Gerade bei diesem Projekt wird der Hintergrund der IT-Offensive von Darpa, CIA und Konsorten deutlich: Es ist der Versuch, die technische Definitionsmacht wiederzugewinnen. Das Q in In-Q-Tel erinnert ganz bewusst an den Ausstatter von James Bond. In der Zeit, als Raketen, Autos und Düsenflugzeuge Symbole der Zukunft waren, galten Geheimdienste mit ihren Martini trinkenden Mitarbeitern in dunklen Anzügen und den Wissenschaftlern in weißen Kitteln gemeinhin als technische Avantgarde. Heute sind es junge Menschen in Jeans, die Pizza essen, nächtelang in irgendwelchen Garagen vorm Computer hocken und an die Börse statt in die Wissenschaft gehen. Das war einmal anders. Das heutige Internet beruht auf einem Projekt der Darpa, dem 1969 gestarteten Arpanet (www.cbi.umn.edu/darpa/ arpanet.htm).

Das Ziel war nicht – wie immer noch oft behauptet – ein Kommunikationsnetz, das einen Atomkrieg überstehen konnte. Vielmehr ging es darum, Computer an Universitäten und Laboratorien zu verbinden, so dass Wissenschaftler die damals raren Computerressourcen teilen konnten. Welchen Einfluss von einem Geheimdienst bereitgestellte Infrastruktur hat, zeigte sich 1979: Die Wissenschaftler Einar Steffer und und Dave Farber hatten damals für strikte Selbstzensur plädiert: Nur technische Fakten von allgemeinem Interesse sollten in den Newsforen des Apranet veröffentlicht werden, um Probleme zu vermeiden.

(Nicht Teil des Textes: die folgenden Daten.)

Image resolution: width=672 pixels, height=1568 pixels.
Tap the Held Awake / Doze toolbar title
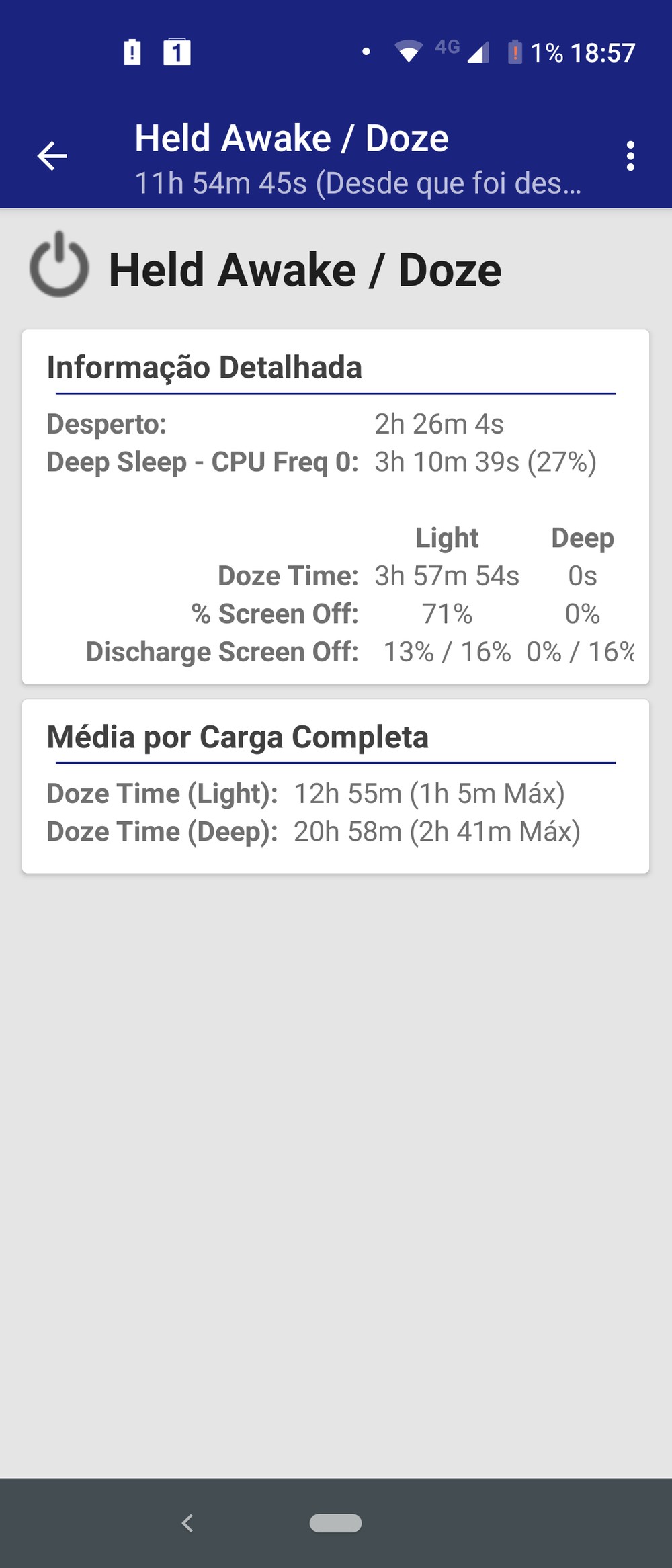coord(292,138)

Inzwischen hat die Wirtschaft die Wissenschaft als treibende Kraft des Internets abgelöst: Börse statt Labor. Gewandelt hat sich ebenfalls das Vorgehen der Geheimdienste: Wagniskapital statt Forschungsgelder. Und auch die Begründung für den Anspruch auf die technische Definitionsmacht ist eine andere: nicht mehr der Klassenfeind, sondern „Cyberterroristen, ein bösartiger Hacker oder selbst ein nicht feindselig gesinnter Hacker“, wie es Michael Hayden, Chef des US-Geheimdienstes NSA bei der National Information Systems Security Conference (csrc.nist.gov/nissc/welcome.htm) ausdrückte. Partnerschaften mit der Industrie müssten ausgebaut werden, um die Sicherheit der Computernetze zu stärken.

Solche Schauermärchen erinnern stark an den „missile gap“ aus den frühen 60er-Jahren. Um ihn zu überwinden, gab die Darpa Unsummen für Spionagesatelliten aus. Am Ende des Kalten Krieges stellte sich heraus, dass die Übermacht der sowjetischen Raketen immer geringer war, als die amerikanische Öffentlichkeit glauben sollte, wenn Budgetzuteilungen bevorstanden.